[Saved data entries]
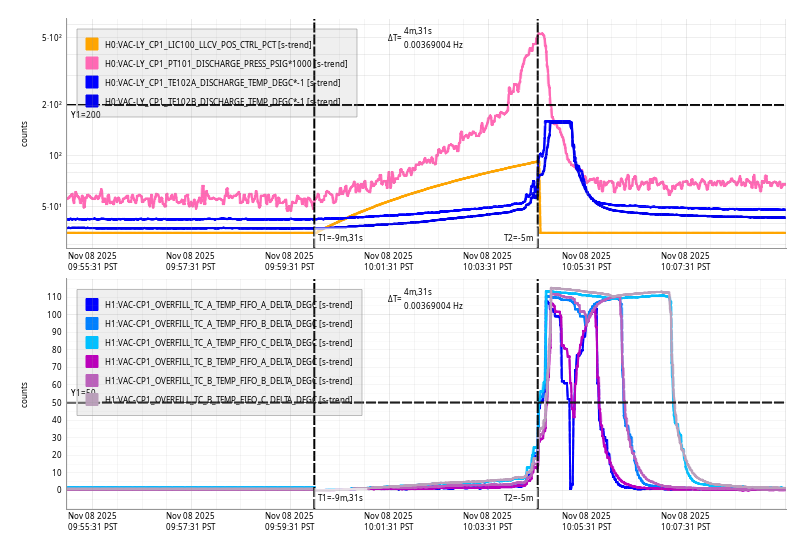Click the T1=-9m,31s cursor label in bottom plot
Screen dimensions: 804x551
340,497
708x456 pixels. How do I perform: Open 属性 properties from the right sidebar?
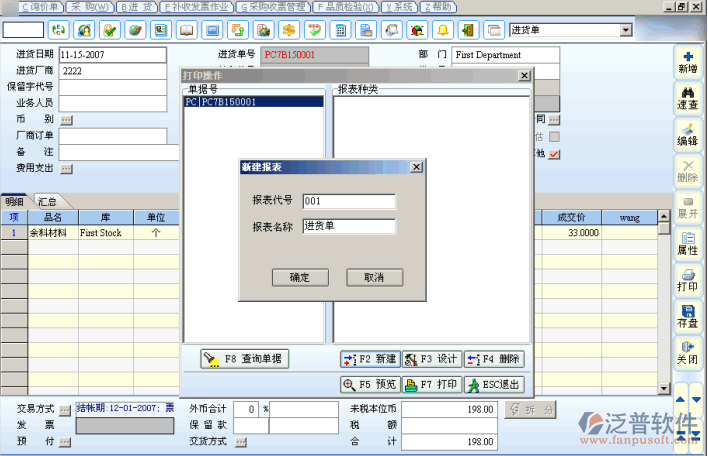pos(687,243)
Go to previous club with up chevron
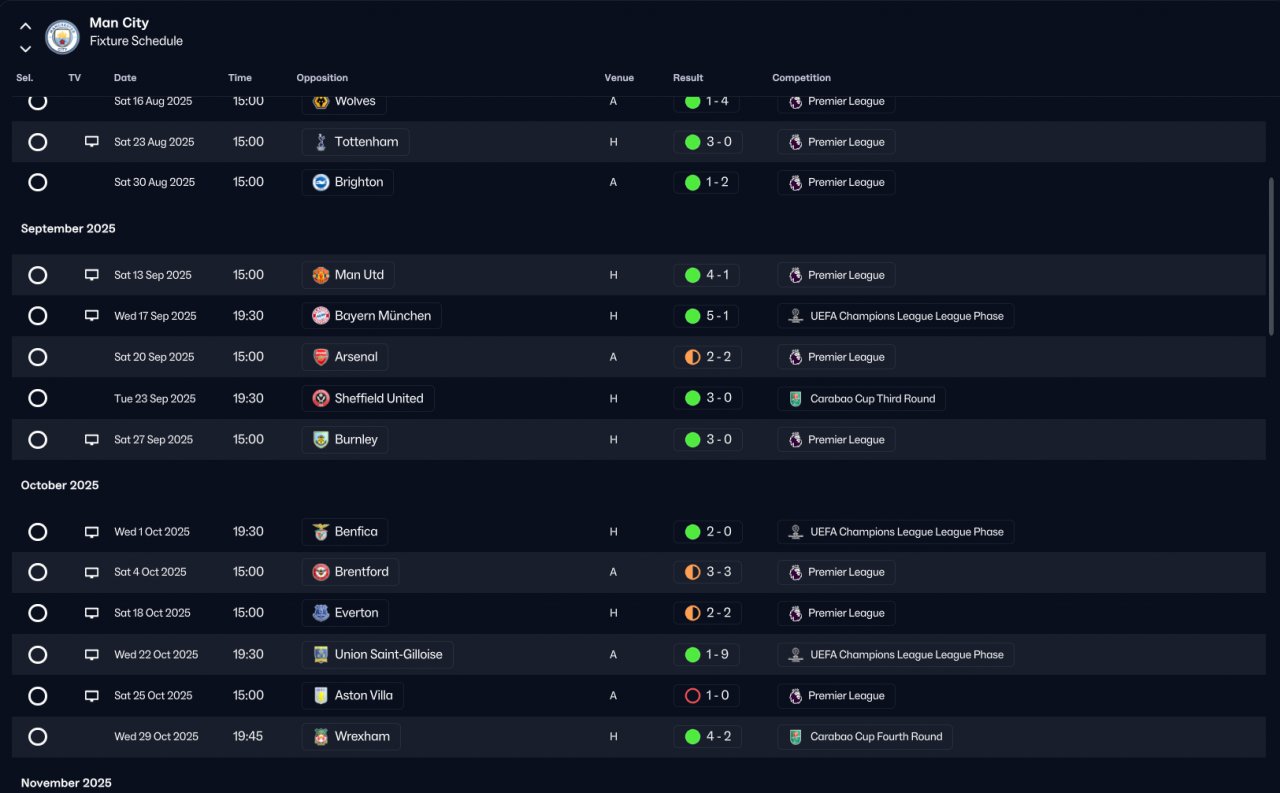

- [Problem statement]:
Starting with the line that contains "708x456 pixels. How", print every line through the end of the data exactly as written; omit all pictures and add nothing else.

- [Written answer]:
708x456 pixels. How do I perform: Open 属性 properties from the right sidebar?
pos(687,243)
Go to previous club with up chevron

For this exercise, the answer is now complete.